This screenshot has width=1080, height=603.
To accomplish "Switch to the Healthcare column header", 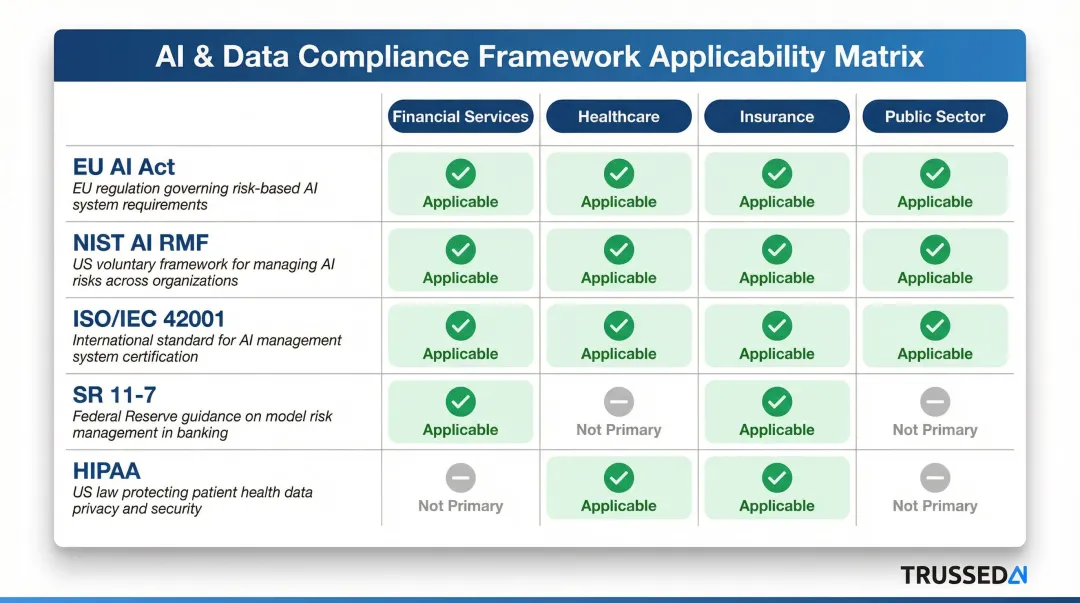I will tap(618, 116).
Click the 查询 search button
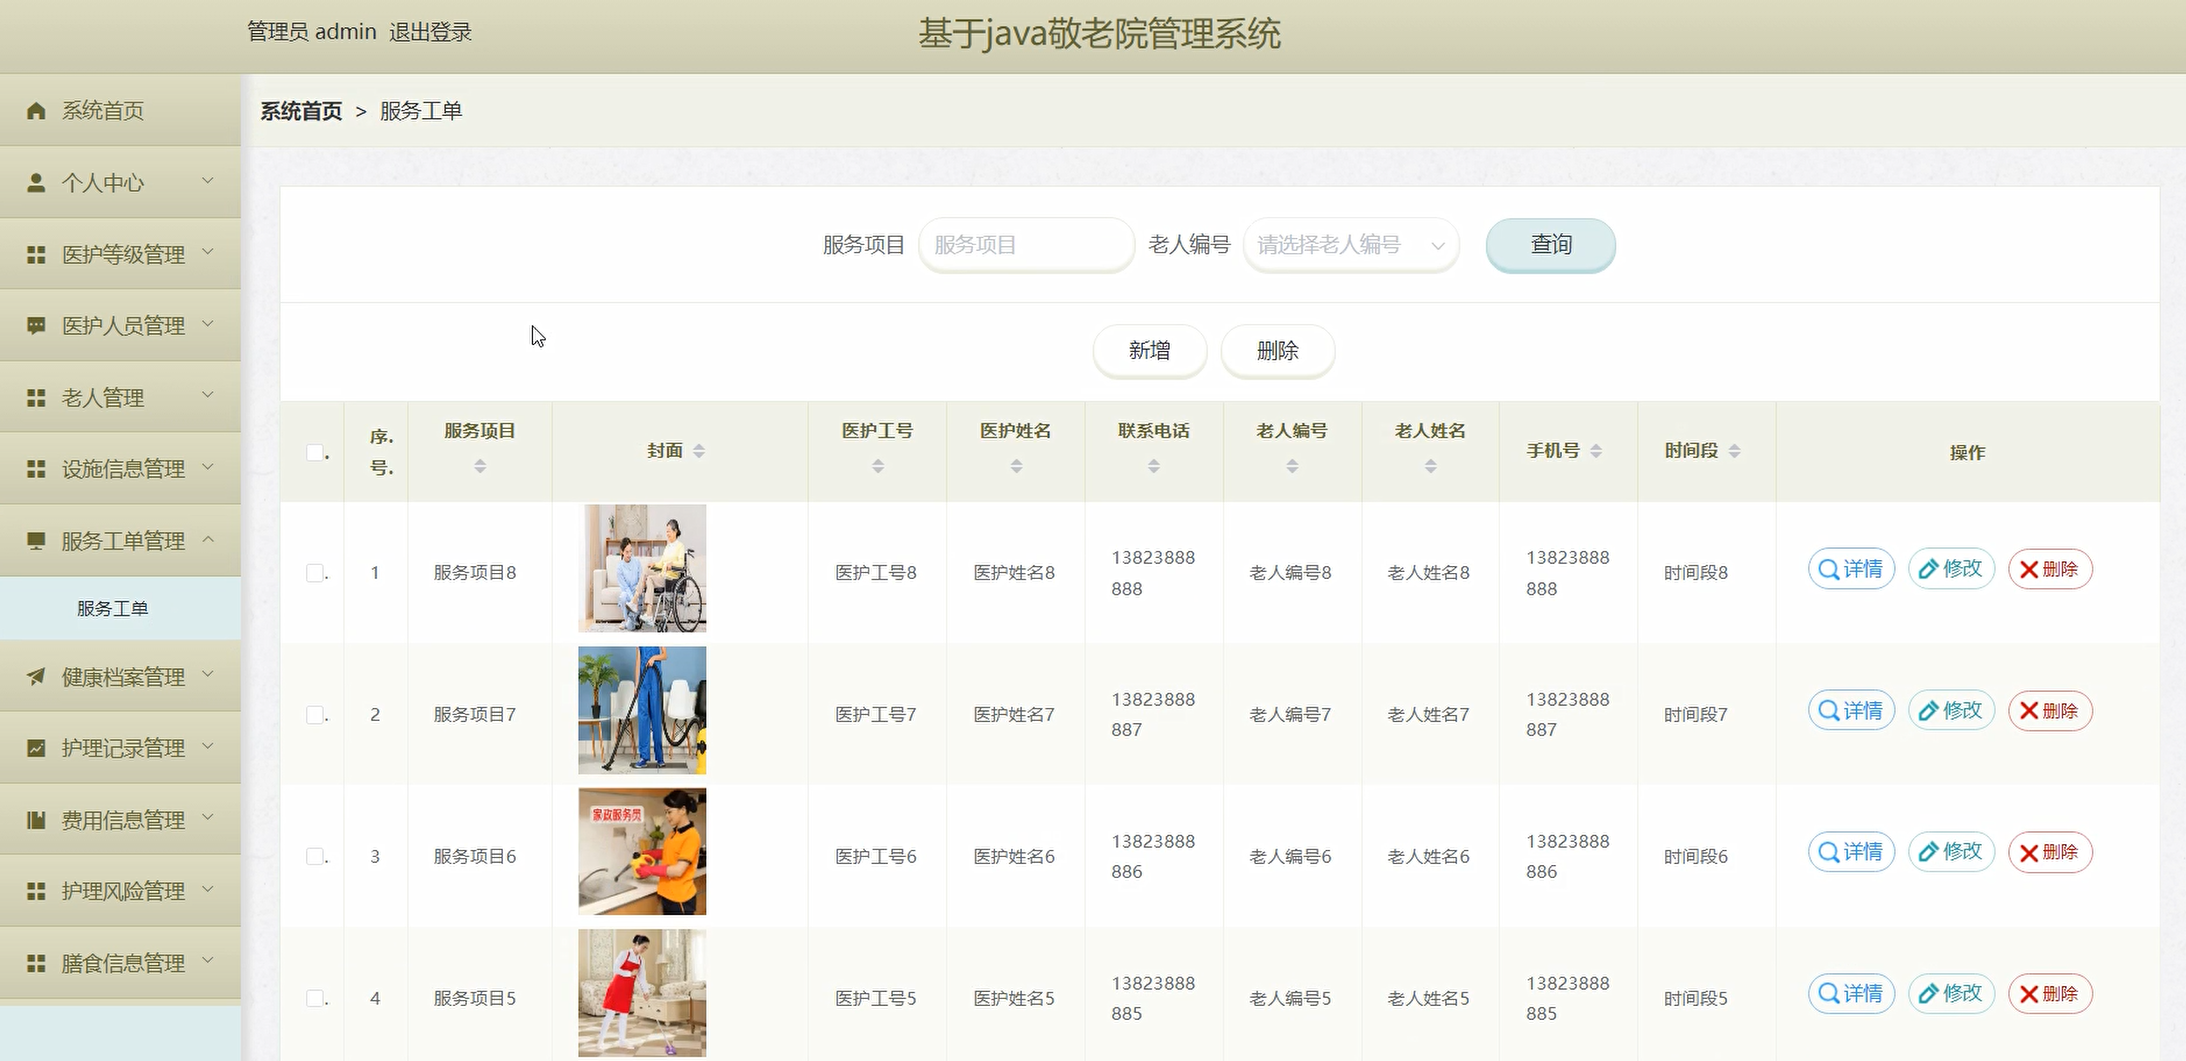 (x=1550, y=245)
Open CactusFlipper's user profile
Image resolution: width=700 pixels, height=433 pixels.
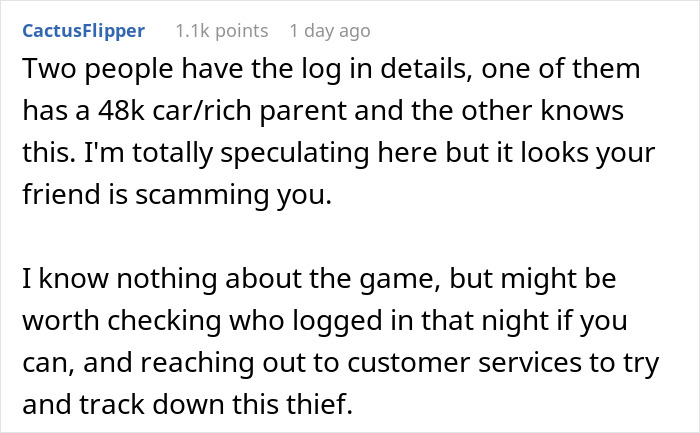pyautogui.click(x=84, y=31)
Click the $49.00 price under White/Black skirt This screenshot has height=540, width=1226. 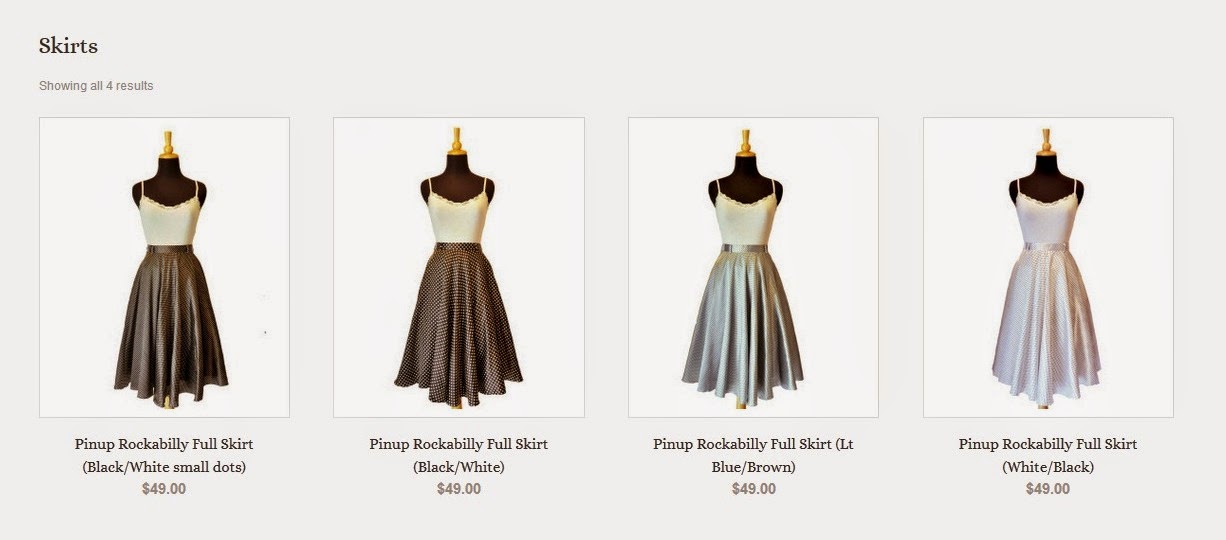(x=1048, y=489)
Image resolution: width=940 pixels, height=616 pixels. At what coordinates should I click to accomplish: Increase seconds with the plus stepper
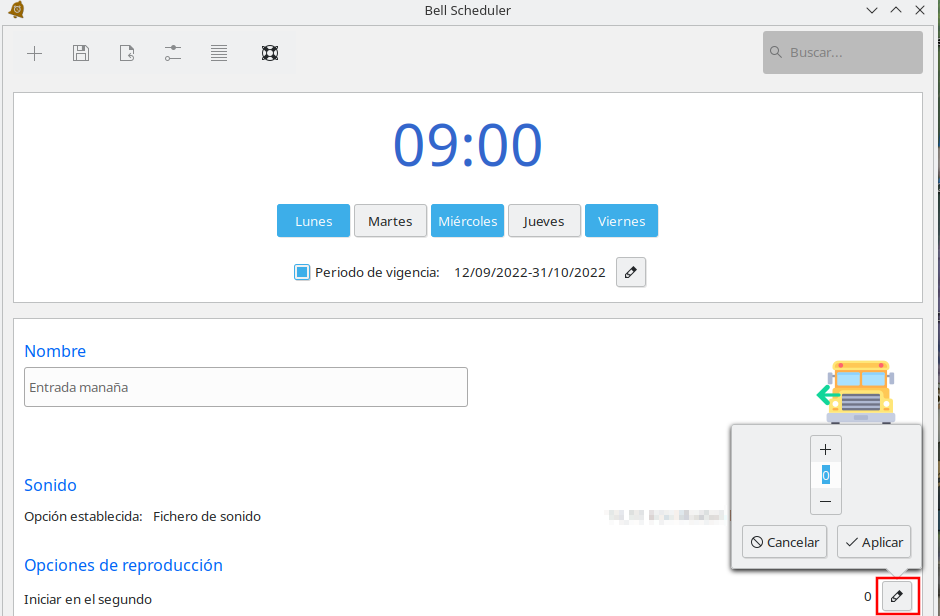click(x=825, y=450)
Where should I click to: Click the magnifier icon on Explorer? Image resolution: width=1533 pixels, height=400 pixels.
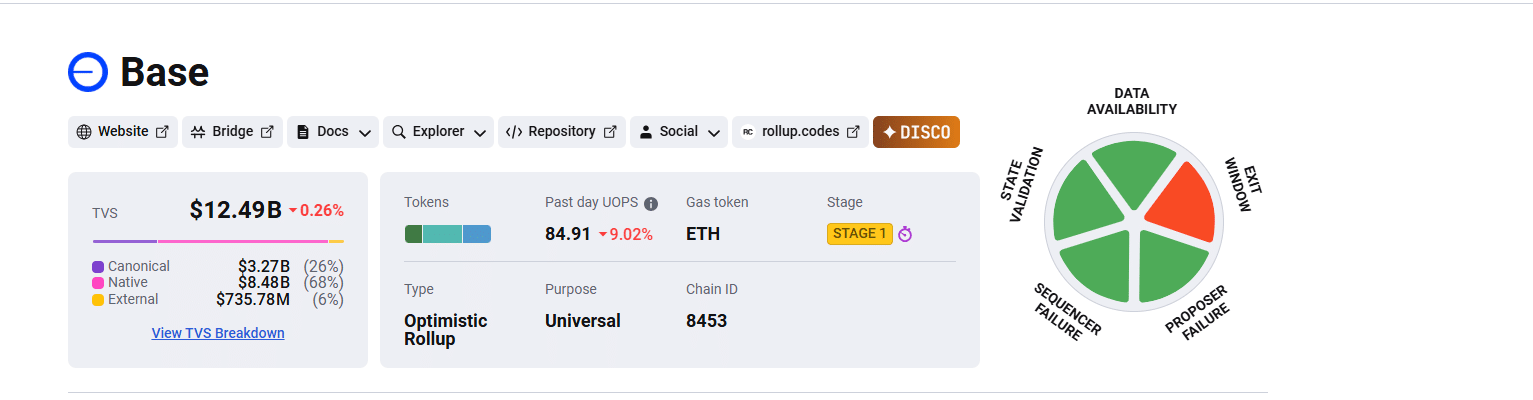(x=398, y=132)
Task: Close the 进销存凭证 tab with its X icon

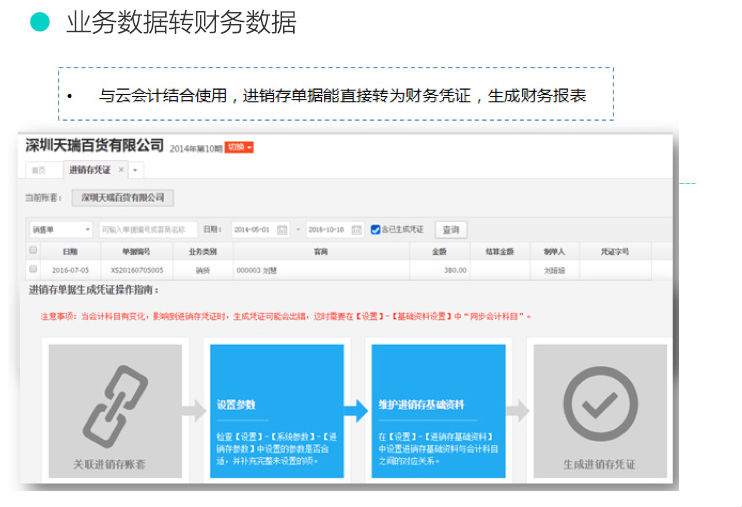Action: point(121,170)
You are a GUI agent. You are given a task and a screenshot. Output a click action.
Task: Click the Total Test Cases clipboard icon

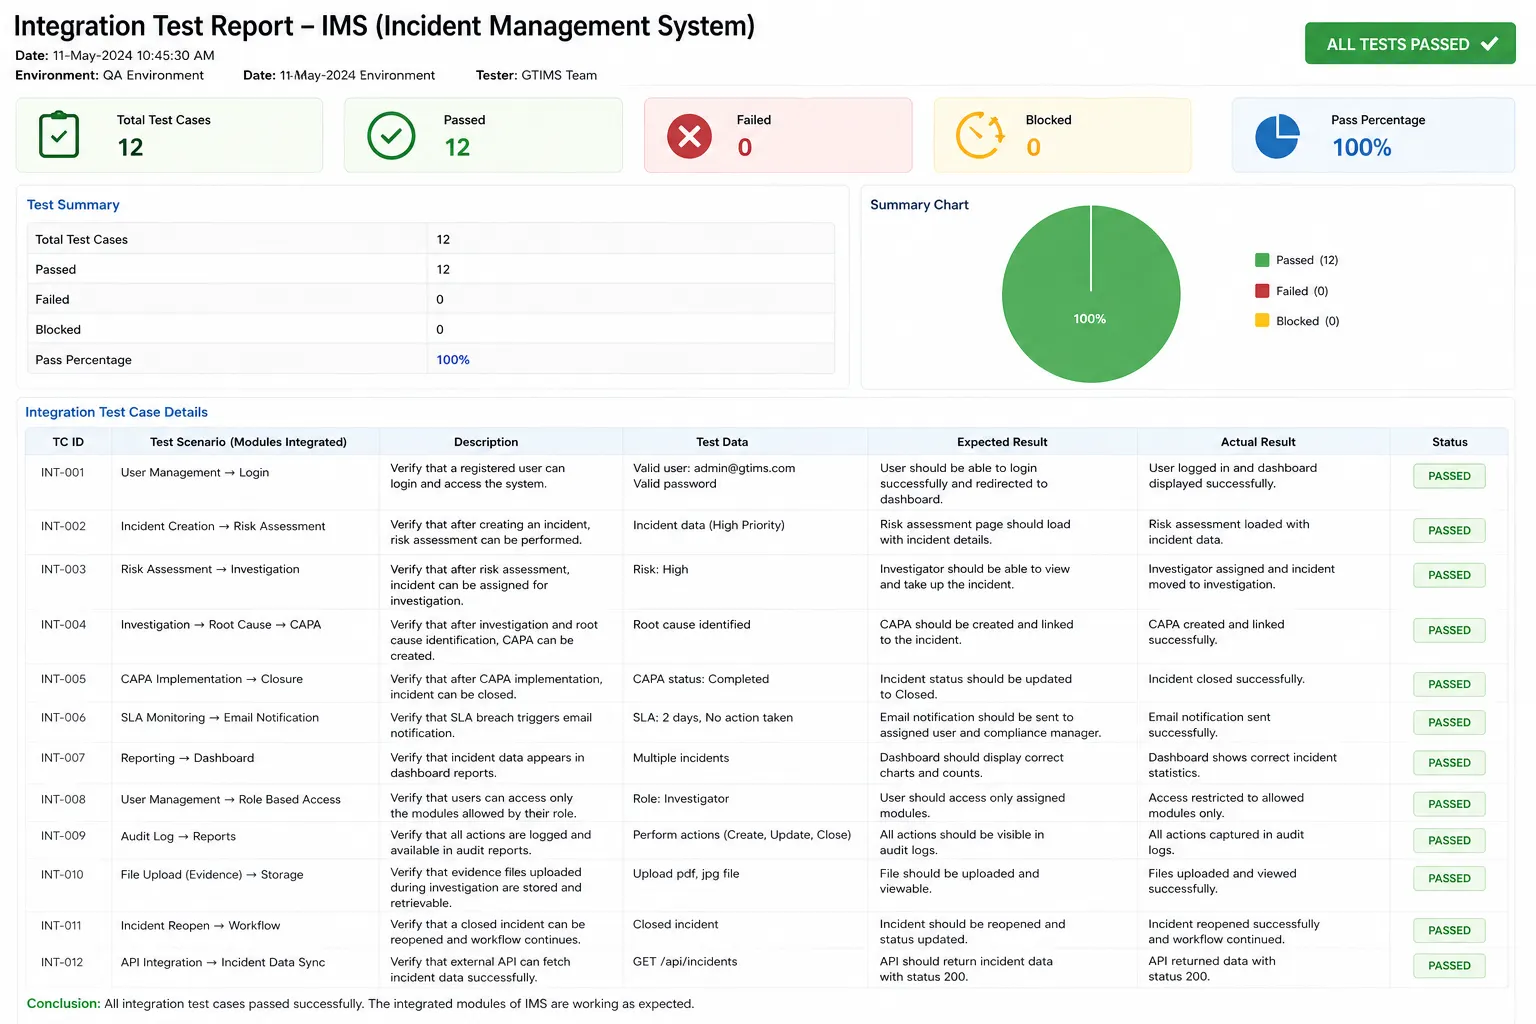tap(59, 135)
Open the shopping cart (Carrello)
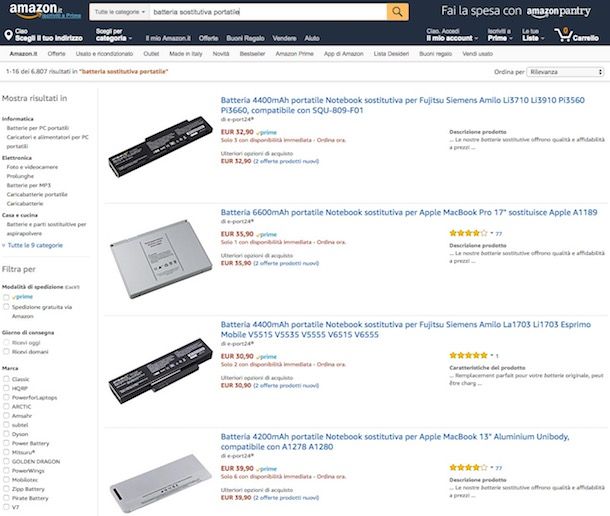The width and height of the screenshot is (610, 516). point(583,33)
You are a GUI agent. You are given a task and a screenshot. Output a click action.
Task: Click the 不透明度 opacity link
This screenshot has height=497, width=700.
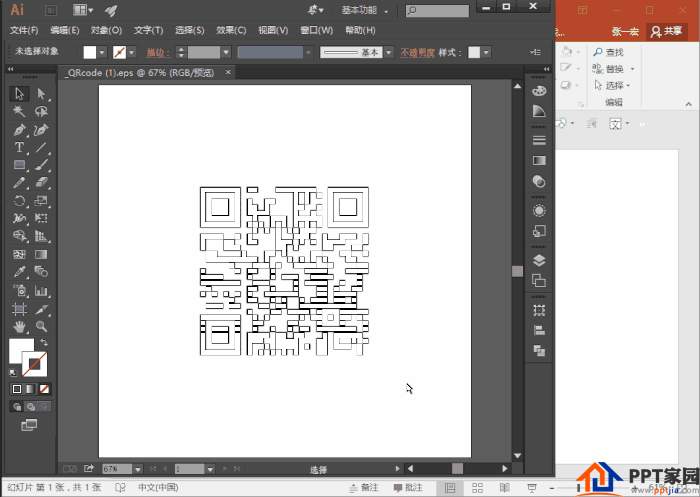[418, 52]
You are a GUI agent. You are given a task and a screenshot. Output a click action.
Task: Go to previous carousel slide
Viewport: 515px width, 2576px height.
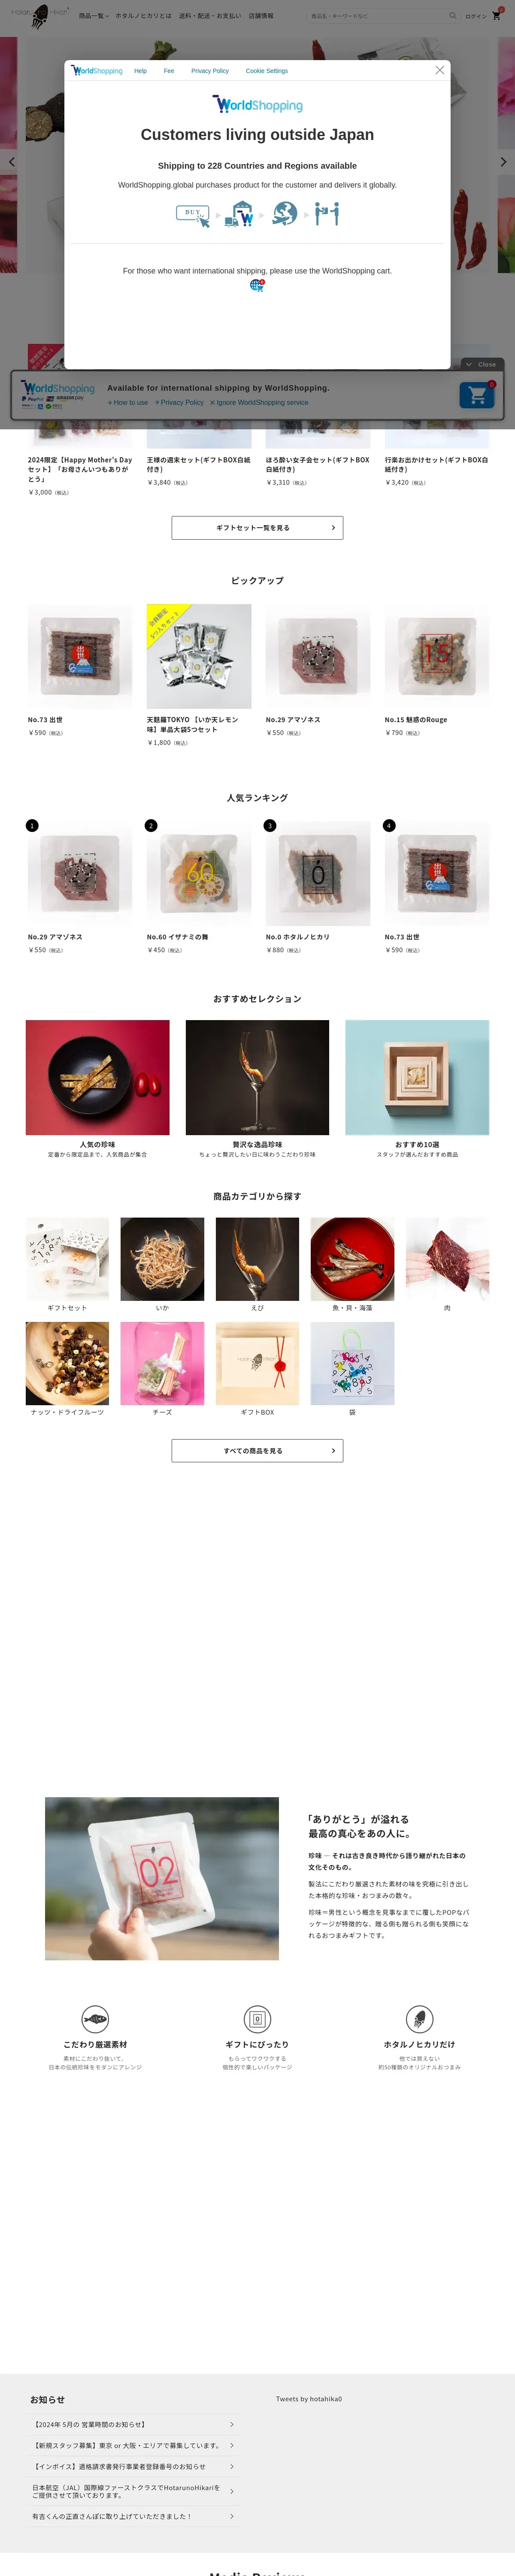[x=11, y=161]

━━━

**Your goal**
Your reply should consist solely of the lines from the line containing "Task: Go to previous carousel slide" through the last line of the listing, unchanged and free of pictures.

**The completed task**
Task: Go to previous carousel slide
Viewport: 515px width, 2576px height.
[x=11, y=161]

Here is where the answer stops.